Field of the Invention

Exemplary embodiments of the present invention relate to an exhaust manifold for a vehicle which can prevent a crack from occurring on an end portion of an exhaust port due to high-temperature gas discharged from the exhaust manifold.

Description of Related Art

Recently, in order to apply a downsizing concept of a gasoline turbocharger, the use of an exhaust manifold-integrated cylinder head has showed a tendency to gradually increase, and especially, the exhaust manifold-integrated cylinder head has been widely used to improve the fuel efficiency in a high-speed high-load range.

Since the aforementioned exhaust manifold-integrated cylinder head includes a cylinder head and an exhaust manifold which are integrated with each other, the temperature of cooling water increased by the exhaust manifold additionally increases the temperature of a combustion chamber, so that it is possible to use a smaller amount of fuel than in the prior art, thereby improving the fuel efficiency in a high-speed high-load range.

However, since such an exhaust manifold is integrated with a cylinder head, the length of a runner is short, and exhaust energy is lost due to exhaust interference, so that a low-to-medium-speed performance is deteriorated.

In order to partially solve such a problem, a four-cylinder system is configured in a 4-2 type exhaust structure such that, among first, second, third and fourth runners 101, 102, 103 and 104, respectively, the first and fourth runners 101 and 104 are connected to each other, while the second and third runners 102 and 103 are connected to each other, as shown in FIG. 1, so as to form two exhaust ports at an end portion of an exhaust manifold. Such a structure is configured to increase the lengths of the runners and to reduce exhaust interference.

FIG. 2 is a cross-sectional view illustrating an exhaust port portion shown in FIG. 1, wherein a partition portion 105 is formed in a portion at which the two exhaust ports meet each other.

However, when such a partition portion 105 is continuously exposed to high-temperature exhaust gas, a crack occurs from an end portion 105-1 due to a limit of the property value of the exhaust manifold integrated with the cylinder head 100 and made of aluminum.

In order to solve such a problem, it may be considered to form a water jacket 106 at a position near to the partition portion. However, such a configuration cannot be achieved in the conventional mold structure because it is impossible to connect the water jacket lengthwise, and a 4-2 type exhaust structure cannot be formed due to limits in structure and shape on manufacturing the exhaust port at a position near to the water jacket.

In addition, the partition may be formed to be thicker than that in the prior art so as to improve the durability of the partition.

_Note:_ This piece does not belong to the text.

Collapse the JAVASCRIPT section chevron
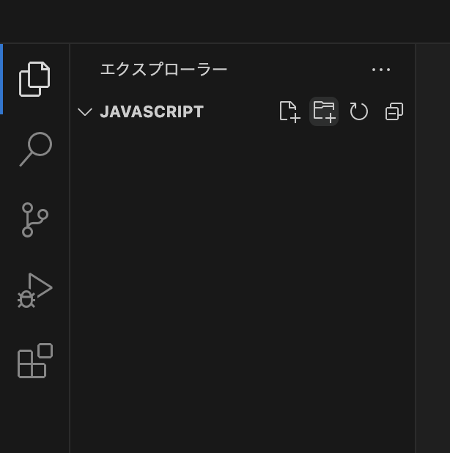(x=85, y=112)
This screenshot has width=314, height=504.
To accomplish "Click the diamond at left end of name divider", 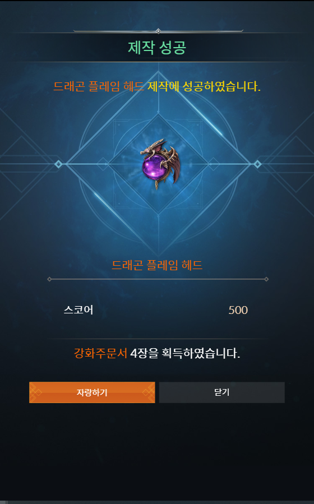I will (x=49, y=279).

However, in this case, the cross section area of the exhaust port is reduced to increase an exhaust resistance.

The information disclosed in this Background of the Invention section is only for enhancement of understanding of the general background of the invention and should not be taken as an acknowledgement or any form of suggestion that this information forms the prior art already known to a person skilled in the art.

Various aspects of the present invention are directed to providing an exhaust gas discharging apparatus for a vehicle for preventing a crack on a partition portion which occurs on an end portion of an exhaust port due to continuous exposure to high-temperature exhaust gas.

According to various aspects of the present invention, an apparatus for discharging exhaust gas of a vehicle may include an exhaust port forming a first confluence part at which at least two runners among runners of an exhaust manifold connected with a cylinder are joined, and a second confluence part at which the remaining runners are joined, and a connector member having an inlet port through which exhaust gas discharged through the exhaust port is introduced, and having a partition which is formed toward the exhaust port in the inlet port so as to partition the first confluence part and the second confluence part.

A final boundary surface may be configured between the first confluence part and the second confluence part, and a gap may be disposed between the final boundary surface and an end portion of the partition which faces the final boundary surface.

A groove having a width greater than a thickness of the partition may be disposed at an intermediate portion of the final boundary surface so as to form the gap.

Both side surfaces continued from a bottom surface of the groove may be configured to have a shape which is expansively open while getting wider toward an outside from the bottom surface.

Water jackets may be formed at a lower portion adjacent to the first confluence part and an upper portion adjacent to the second confluence part.

The exhaust manifold may be configured to be integrated with a cylinder head.

The connector member may be configured to be integrated with a turbocharger.

It is understood that the term “vehicle” or “vehicular” or other similar terms as used herein is inclusive of motor vehicles in general such as passenger automobiles including sports utility vehicles (SUV), buses, trucks, various commercial vehicles, watercraft including a variety of boats and ships, aircraft, and the like, and includes hybrid vehicles, electric vehicles, plug-in hybrid electric vehicles, hydrogen-powered vehicles and other alternative fuel vehicles (e.g., fuel derived from resources other than petroleum). As referred to herein, a hybrid vehicle is a vehicle that has two or more sources of power, for example, both gasoline-powered and electric-powered vehicles.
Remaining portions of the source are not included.